Thurner Annette, Peter Dominik, Flemming Sven, Kickuth Ralph
Department of Diagnostic and Interventional Radiology, University Hospital Würzburg, Germany.
Department of General, Visceral, Transplantation, Vascular and Pediatric Surgery, University Hospital Würzburg, Germany.
Vasa. 2025 Sep;54(5):322-330. doi: 10.1024/0301-1526/a001204. Epub 2025 May 28.
Experience on endovascular inferior mesenteric artery (IMA) revascularisation for atherosclerotic chronic mesenteric ischaemia (CMI) is limited and its clinical benefit remains uncertain. This retrospective single-centre study included 12 patients with CMI who underwent endovascular IMA revascularisation between January 2014 and January 2024. Indications were: (1) IMA stenosis with endoscopically confirmed colonic ischaemia, (2) IMA stenosis with retrograde filling of a proximally occluded superior mesenteric artery ineligible for revascularisation, and (3) overall improvement of collateralisation in critical CMI due to multi-vessel disease. Technical success, clinical success and primary clinical patency were assessed. Procedure-related adverse events, symptom recurrence, mortality and survival rates were also analysed. Seven isolated IMA interventions and five IMA revascularisations as part of a multi-vessel approach were performed. Balloon-expandable stents were used in 11 cases; one patient underwent balloon angioplasty with intravascular lithotripsy. Technical success was 83% (10/12); two cases had >50% residual stenosis due to annular aortic calcification impeding stent expansion.

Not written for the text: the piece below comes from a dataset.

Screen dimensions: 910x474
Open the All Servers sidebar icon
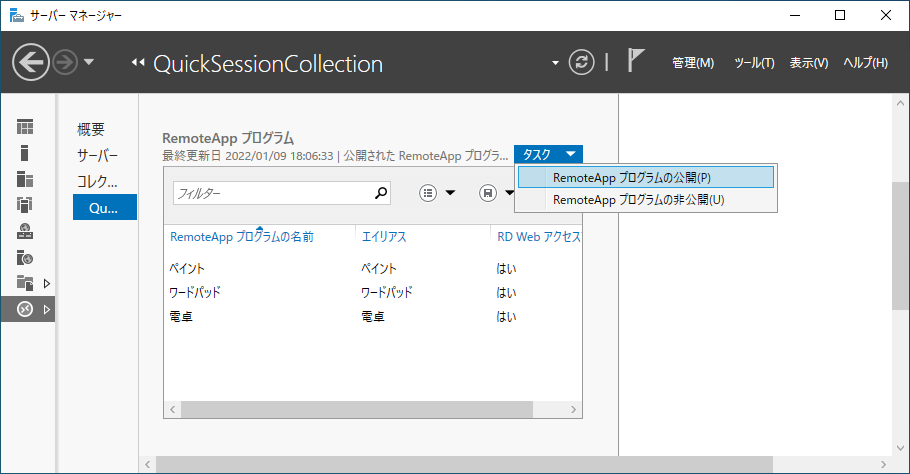25,179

Median final residual stenosis was 27% (IQR 23.5). Four minor procedure-related adverse events occurred. Clinical success was 92% (11/12). Median follow-up was 17 months (IQR 20.7). The all-cause mortality rate was 25% (3/12). The mesenteric ischaemia-related mortality rate was 8% (1/12). The symptom recurrence rate was 33% (4/12). At 6 and 12 months, primary clinical patency rates were 71% and 54%, and survival rates were 83% and 72%. Endovascular IMA revascularisation is a viable treatment for CMI in selected scenarios where other options are inappropriate. Despite the specific calcification pattern at the IMA origin predisposing to residual stenosis, most patients had symptom resolution and acceptable clinical patency with low recurrence and mortality rates. However, 33% of patients had early symptom recurrence requiring treatment. It remains difficult to assess whether IMA revascularisation is curative or a bridge to open revascularisation.
关于血管内肠系膜下动脉(IMA)血运重建治疗动脉粥样硬化性慢性肠系膜缺血(CMI)的经验有限,其临床益处仍不确定。这项回顾性单中心研究纳入了12例在2014年1月至2024年1月期间接受血管内IMA血运重建的CMI患者。适应症包括:(1)经内镜证实有结肠缺血的IMA狭窄;(2)IMA狭窄且近端闭塞的肠系膜上动脉逆行充盈,不适合进行血运重建;(3)因多支血管病变导致的严重CMI中侧支循环的整体改善。评估了技术成功率、临床成功率和原发性临床通畅率。还分析了与手术相关的不良事件、症状复发、死亡率和生存率。共进行了7例单纯IMA干预和5例作为多支血管治疗一部分的IMA血运重建。11例使用了球囊扩张支架;1例患者接受了球囊血管成形术联合血管内碎石术。技术成功率为83%(10/12);2例由于环状主动脉钙化阻碍支架扩张,残留狭窄>50%。最终残余狭窄的中位数为27%(四分位间距23.5)。发生了4例与手术相关的轻微不良事件。临床成功率为92%(11/12)。中位随访时间为17个月(四分位间距20.7)。全因死亡率为25%(3/12)。肠系膜缺血相关死亡率为8%(1/12)。症状复发率为33%(4/12)。在6个月和12个月时,原发性临床通畅率分别为71%和54%,生存率分别为83%和72%。在其他选择不合适的特定情况下,血管内IMA血运重建是CMI的一种可行治疗方法。尽管IMA起始处的特定钙化模式易导致残留狭窄,但大多数患者症状缓解,临床通畅情况可接受,复发率和死亡率较低。然而,33%的患者早期症状复发需要治疗。仍然难以评估IMA血运重建是治愈性的还是开放血运重建的桥梁。